Give the number of lines below that contain the string "Request", and no other text.

--------------------------------

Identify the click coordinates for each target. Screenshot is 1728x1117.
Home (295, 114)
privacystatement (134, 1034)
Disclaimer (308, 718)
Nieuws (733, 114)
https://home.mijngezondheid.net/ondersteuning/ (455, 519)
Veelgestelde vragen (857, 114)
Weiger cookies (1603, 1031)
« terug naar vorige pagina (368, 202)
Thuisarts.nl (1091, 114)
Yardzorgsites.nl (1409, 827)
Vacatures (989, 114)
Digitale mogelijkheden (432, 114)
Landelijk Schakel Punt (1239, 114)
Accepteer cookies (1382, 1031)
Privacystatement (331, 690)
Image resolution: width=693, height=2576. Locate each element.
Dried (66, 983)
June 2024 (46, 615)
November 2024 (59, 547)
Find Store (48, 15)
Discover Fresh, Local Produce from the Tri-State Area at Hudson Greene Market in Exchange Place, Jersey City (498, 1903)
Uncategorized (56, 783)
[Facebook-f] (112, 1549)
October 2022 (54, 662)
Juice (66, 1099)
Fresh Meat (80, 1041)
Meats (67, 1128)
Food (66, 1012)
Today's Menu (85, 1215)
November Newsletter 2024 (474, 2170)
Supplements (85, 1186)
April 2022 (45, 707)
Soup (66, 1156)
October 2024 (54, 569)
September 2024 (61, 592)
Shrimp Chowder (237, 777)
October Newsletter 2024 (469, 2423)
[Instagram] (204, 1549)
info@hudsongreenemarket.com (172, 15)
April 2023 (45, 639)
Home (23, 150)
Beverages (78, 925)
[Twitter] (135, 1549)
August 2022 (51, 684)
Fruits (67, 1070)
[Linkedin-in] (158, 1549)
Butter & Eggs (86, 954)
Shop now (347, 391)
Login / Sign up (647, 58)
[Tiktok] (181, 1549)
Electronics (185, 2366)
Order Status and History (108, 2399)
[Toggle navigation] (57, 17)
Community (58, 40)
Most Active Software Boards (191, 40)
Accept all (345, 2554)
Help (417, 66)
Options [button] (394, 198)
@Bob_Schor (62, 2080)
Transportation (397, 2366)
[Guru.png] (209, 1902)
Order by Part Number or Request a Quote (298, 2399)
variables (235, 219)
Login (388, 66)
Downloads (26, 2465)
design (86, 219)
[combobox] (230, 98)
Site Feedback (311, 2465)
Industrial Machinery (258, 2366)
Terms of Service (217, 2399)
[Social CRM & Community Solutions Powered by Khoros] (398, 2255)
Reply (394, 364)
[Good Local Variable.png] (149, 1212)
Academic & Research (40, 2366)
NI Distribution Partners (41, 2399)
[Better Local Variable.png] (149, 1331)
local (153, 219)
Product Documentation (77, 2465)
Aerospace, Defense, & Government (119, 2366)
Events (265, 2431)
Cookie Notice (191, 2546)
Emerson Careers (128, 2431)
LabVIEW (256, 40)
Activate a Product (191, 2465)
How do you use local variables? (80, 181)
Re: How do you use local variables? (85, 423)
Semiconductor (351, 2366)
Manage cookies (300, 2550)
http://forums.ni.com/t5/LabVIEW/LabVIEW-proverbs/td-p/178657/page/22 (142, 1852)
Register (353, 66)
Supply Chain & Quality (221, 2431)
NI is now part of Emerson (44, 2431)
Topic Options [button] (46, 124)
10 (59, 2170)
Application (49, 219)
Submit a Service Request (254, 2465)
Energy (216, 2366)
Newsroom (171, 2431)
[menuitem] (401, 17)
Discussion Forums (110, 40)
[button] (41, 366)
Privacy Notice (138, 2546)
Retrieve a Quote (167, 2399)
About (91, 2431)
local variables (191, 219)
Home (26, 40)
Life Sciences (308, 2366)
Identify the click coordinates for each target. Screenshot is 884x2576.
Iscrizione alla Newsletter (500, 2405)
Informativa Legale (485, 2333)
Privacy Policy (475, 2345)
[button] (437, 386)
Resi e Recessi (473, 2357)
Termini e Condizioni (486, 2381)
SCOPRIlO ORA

--------------------------------

_Result of the task_
2